- TEXT SECTION -
#####
Then again if real money is being lost the need to fix it fast might be bigger the the need to fix it safely and complete.

Whatever you do and or fix make sure you log all your changes and go over them in slow motion to check the for potential mistakes.

Barfieldmv
+1  A: 

If you are working on a tight deadline, you need to focus. So if you see some code that shouts clean me up to you, but has nothing to do with the problem at hand, make a short note to revisit this place later but don't refactor it now. Its not only ok to do so, its mandatory.

Treb
+3  A: 

AnthonyWJones's highly-rated answer above is right on, basically

Another is put you commercial head on and use some common sense, what is the risk you have introduced another as serious or more serious bug? How will the customer react to that? How will the customer react if you explain your need for more time? Weigh the answers and make a commercial/executive decision

But what does it mean to "weigh" the answers? It means that you start assigning weights to things literally: you stop, take a break, make a list and think it out. Should you tell the customer that it's impossible? What is the risk that a small bug will be a show-stopper that you've introduced in your week-long frantic rush?

Obviously, there are no set answers, but in general, I work as fast as possible but not faster. Some customers just breathe down your neck for fun, but other bugs are so important that it doesn't matter what else gets broken fixing them. You cannot determine that without your customer's help. Remember, you are all working towards the same goal.

If the customer is too busy to talk to you, you should explain (in email, or in blood stains, whatever) that you will short circuit QA and perhaps introduce other bugs in the process. You will need to talk, briefly, about the likelihood of those being more important than the bug in question. You have experience and know what you're doing (to some extent), so you have to help the customer to understand just how mad (or not) what they're asking for is.

Anyway, after rambling a bit, here's my point: your job is to keep calm and do your job. I doubt that by working many days without breaks you actually found the bug faster: you were probably trying to go too fast. Your job is also to inform your customer as to what's possible, what is not, and what risks are incurred with each decision. But going faster than your fastest -- as in not taking breaks -- makes no sense and helps no one.

But in all cases, there is nothing to lose your Zen about. Ever.
#####
- DATA IN THIS EXERCISE -
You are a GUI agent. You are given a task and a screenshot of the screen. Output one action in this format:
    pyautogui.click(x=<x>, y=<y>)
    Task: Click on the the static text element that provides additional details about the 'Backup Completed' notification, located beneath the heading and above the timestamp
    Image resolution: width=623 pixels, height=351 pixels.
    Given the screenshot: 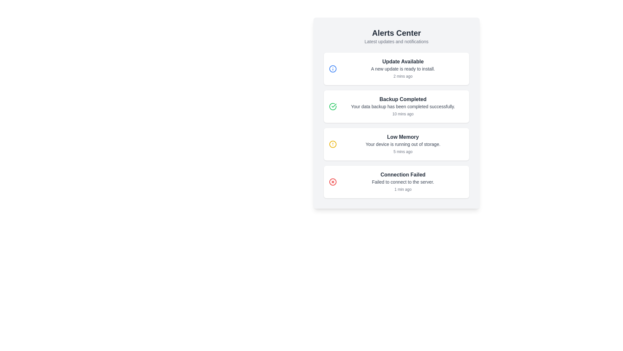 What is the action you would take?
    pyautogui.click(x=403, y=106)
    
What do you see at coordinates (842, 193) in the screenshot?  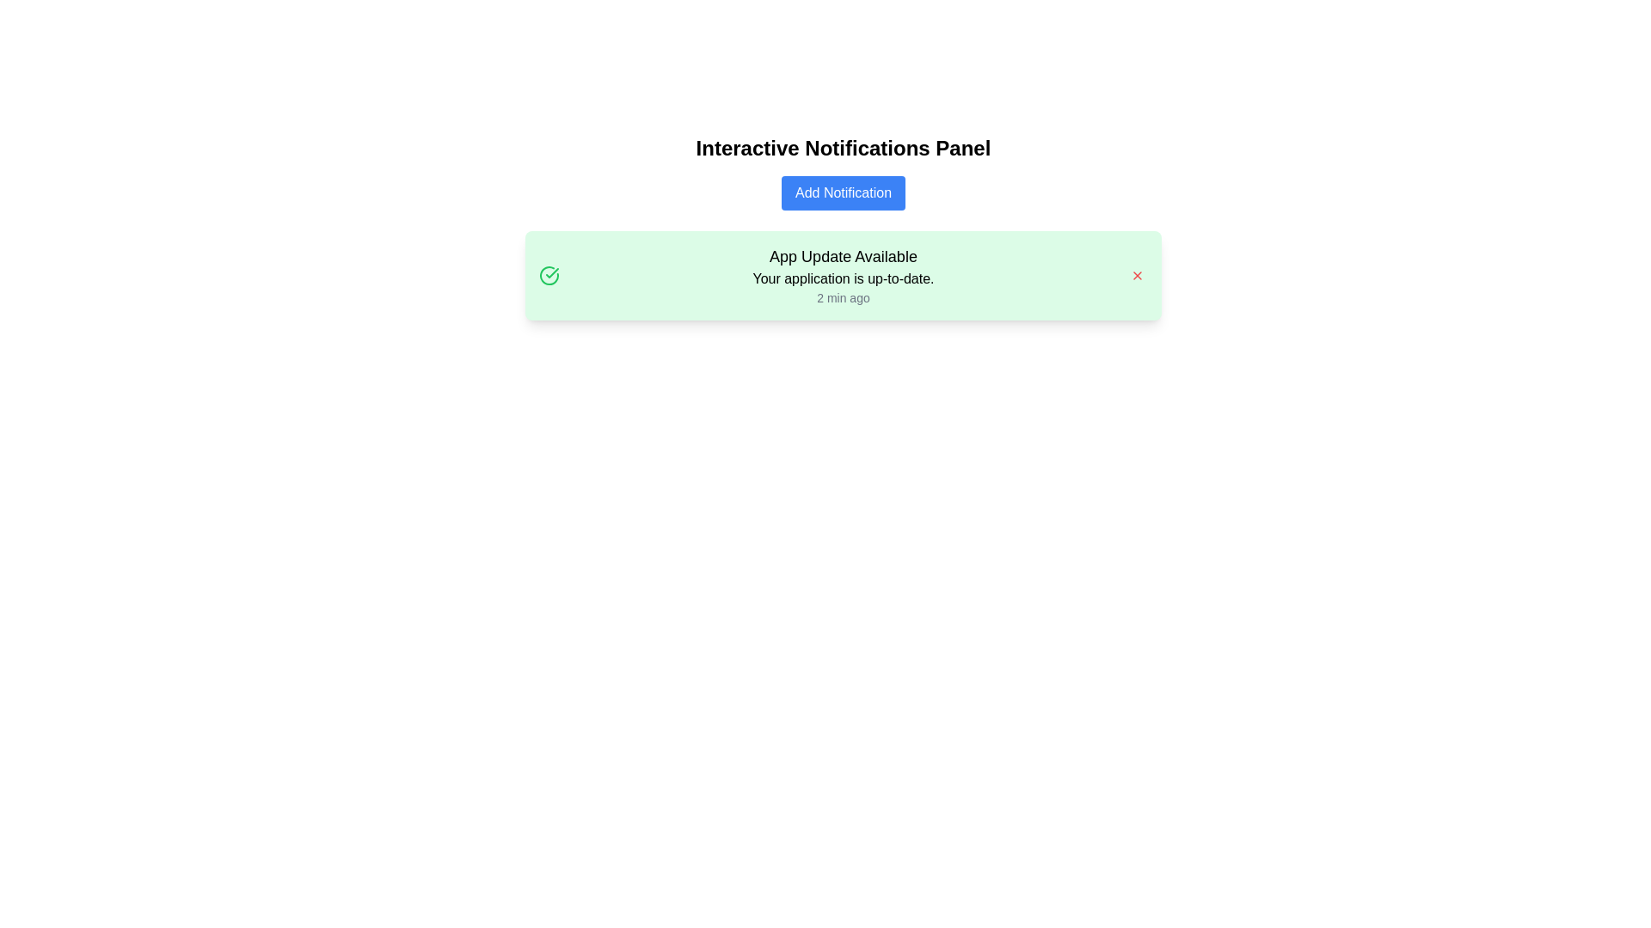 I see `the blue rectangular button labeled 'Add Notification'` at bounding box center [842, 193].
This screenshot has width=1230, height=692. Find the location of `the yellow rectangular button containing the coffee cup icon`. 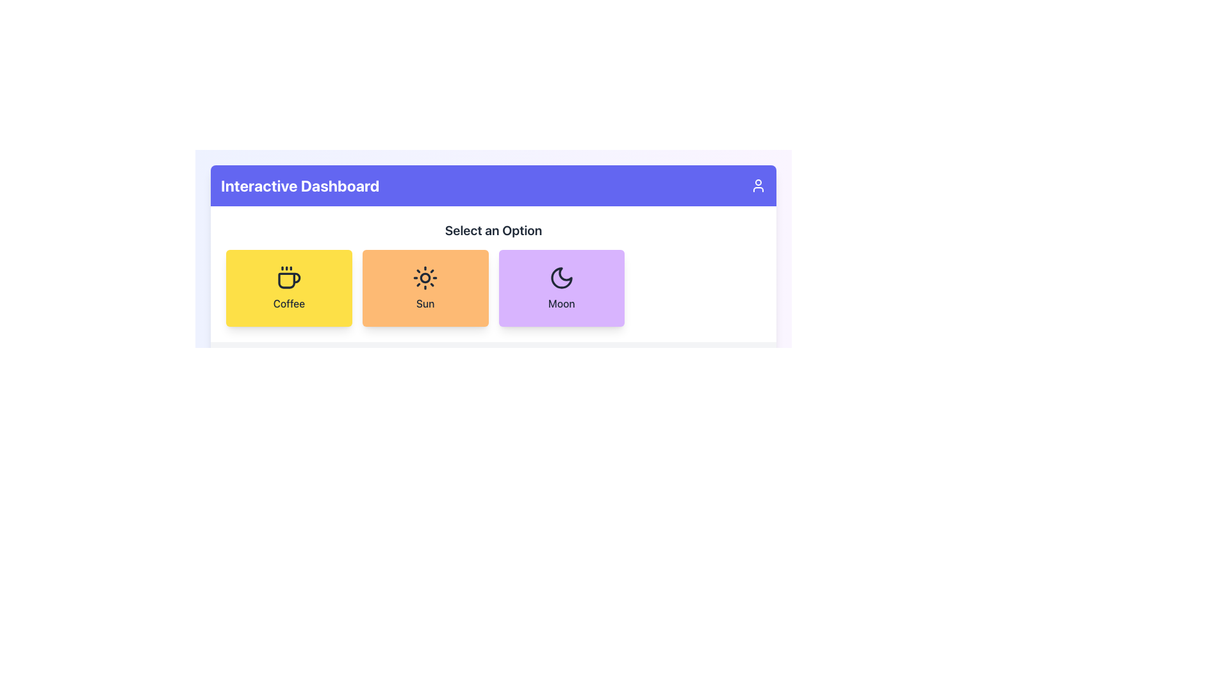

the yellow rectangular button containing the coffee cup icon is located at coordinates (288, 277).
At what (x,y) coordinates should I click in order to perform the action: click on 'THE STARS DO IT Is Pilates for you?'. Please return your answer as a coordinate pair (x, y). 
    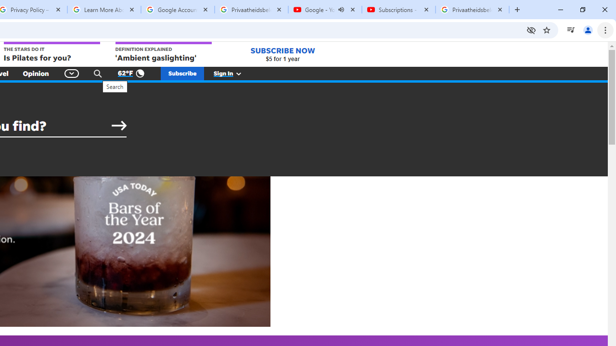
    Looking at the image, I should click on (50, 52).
#####
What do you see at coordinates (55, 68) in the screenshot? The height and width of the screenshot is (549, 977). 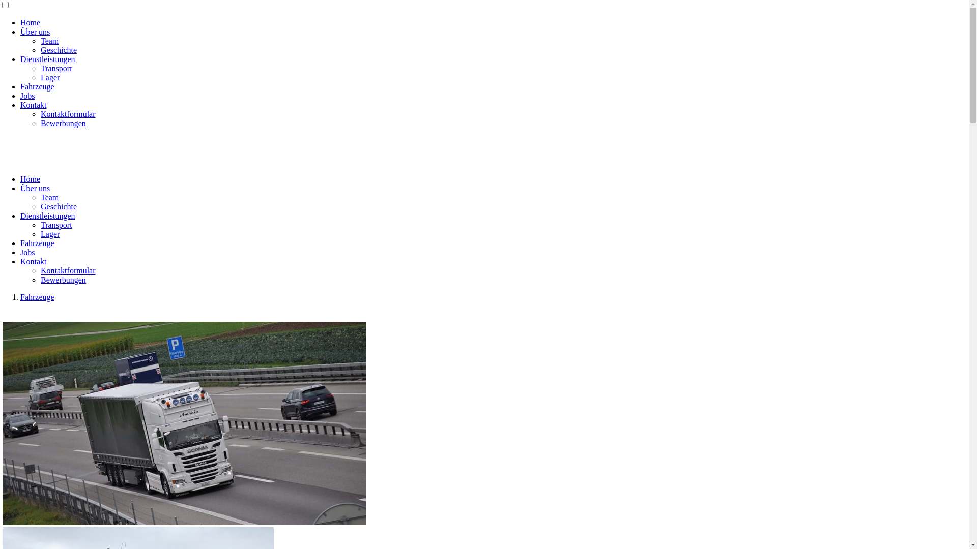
#####
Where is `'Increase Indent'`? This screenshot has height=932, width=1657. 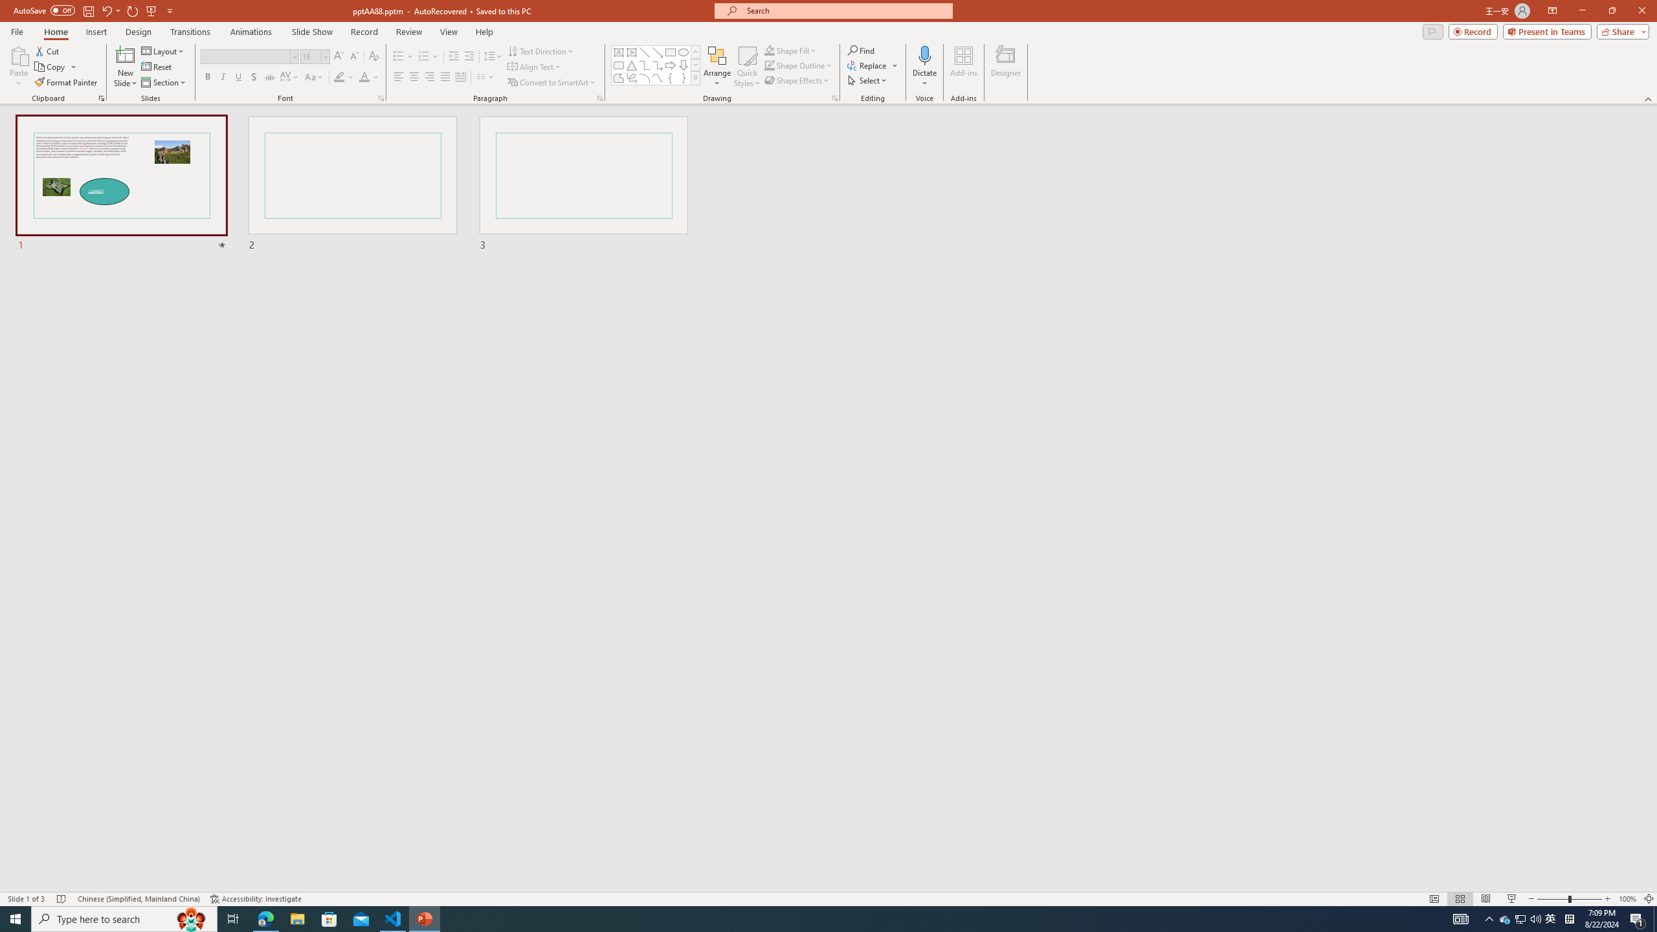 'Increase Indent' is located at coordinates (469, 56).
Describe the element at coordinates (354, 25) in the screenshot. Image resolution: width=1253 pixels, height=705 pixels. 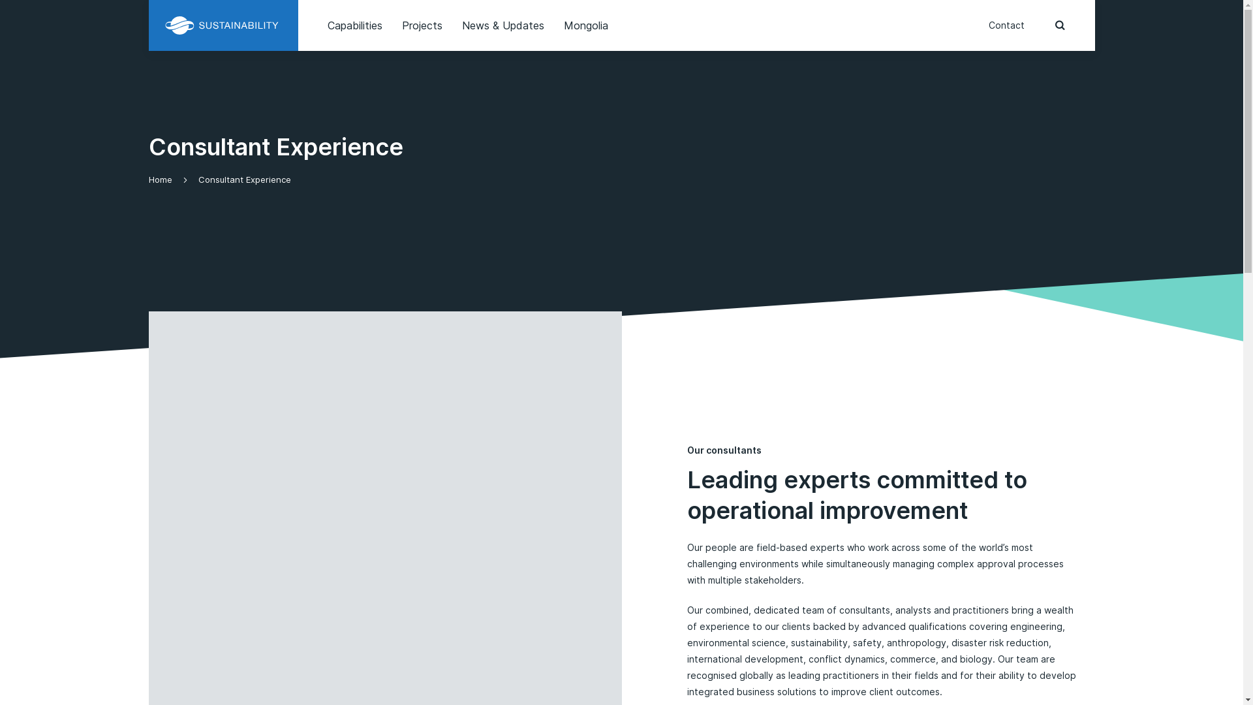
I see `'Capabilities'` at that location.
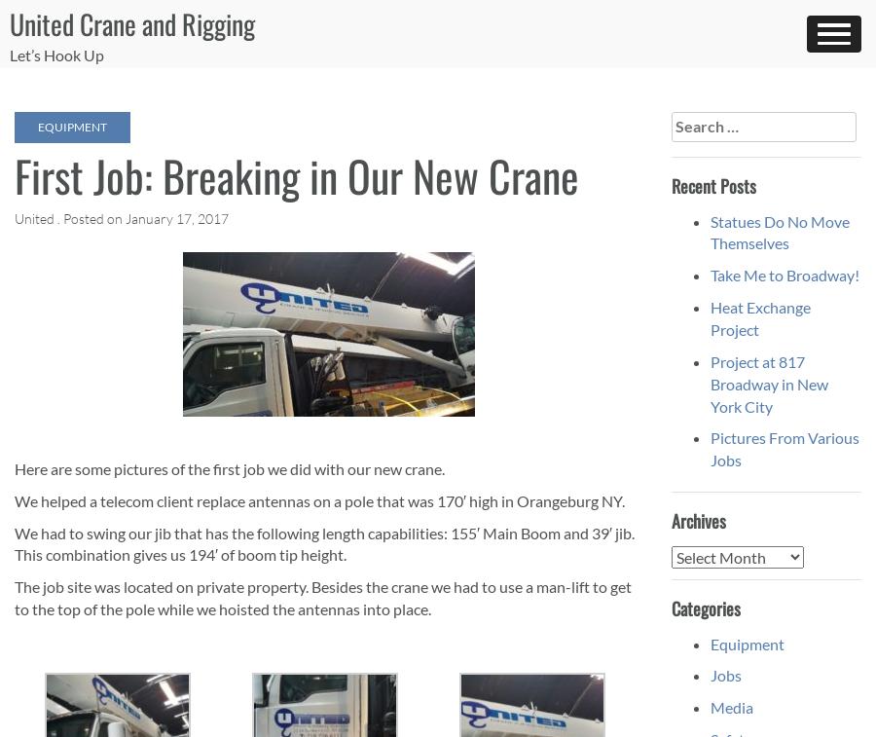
#####
- EXERCISE REQUIREMENTS -
**1.** Print the forum thread on fixing bugs under deadline pressure word for word, from start to finish.
**2.** From the records, output only the lines running from the line with "Describe the element" to the line with "at that location.", including both, reproduced exactly and with the pictures left out.
The forum thread and the records have nothing to do with each other.

- EXPECTED ANSWERS -
**1.**
Then again if real money is being lost the need to fix it fast might be bigger the the need to fix it safely and complete.

Whatever you do and or fix make sure you log all your changes and go over them in slow motion to check the for potential mistakes.

Barfieldmv
+1  A: 

If you are working on a tight deadline, you need to focus. So if you see some code that shouts clean me up to you, but has nothing to do with the problem at hand, make a short note to revisit this place later but don't refactor it now. Its not only ok to do so, its mandatory.

Treb
+3  A: 

AnthonyWJones's highly-rated answer above is right on, basically

Another is put you commercial head on and use some common sense, what is the risk you have introduced another as serious or more serious bug? How will the customer react to that? How will the customer react if you explain your need for more time? Weigh the answers and make a commercial/executive decision

But what does it mean to "weigh" the answers? It means that you start assigning weights to things literally: you stop, take a break, make a list and think it out. Should you tell the customer that it's impossible? What is the risk that a small bug will be a show-stopper that you've introduced in your week-long frantic rush?

Obviously, there are no set answers, but in general, I work as fast as possible but not faster. Some customers just breathe down your neck for fun, but other bugs are so important that it doesn't matter what else gets broken fixing them. You cannot determine that without your customer's help. Remember, you are all working towards the same goal.

If the customer is too busy to talk to you, you should explain (in email, or in blood stains, whatever) that you will short circuit QA and perhaps introduce other bugs in the process. You will need to talk, briefly, about the likelihood of those being more important than the bug in question. You have experience and know what you're doing (to some extent), so you have to help the customer to understand just how mad (or not) what they're asking for is.

Anyway, after rambling a bit, here's my point: your job is to keep calm and do your job. I doubt that by working many days without breaks you actually found the bug faster: you were probably trying to go too fast. Your job is also to inform your customer as to what's possible, what is not, and what risks are incurred with each decision. But going faster than your fastest -- as in not taking breaks -- makes no sense and helps no one.

But in all cases, there is nothing to lose your Zen about. Ever.

**2.**
Describe the element at coordinates (354, 25) in the screenshot. Image resolution: width=1253 pixels, height=705 pixels. 
I see `'Capabilities'` at that location.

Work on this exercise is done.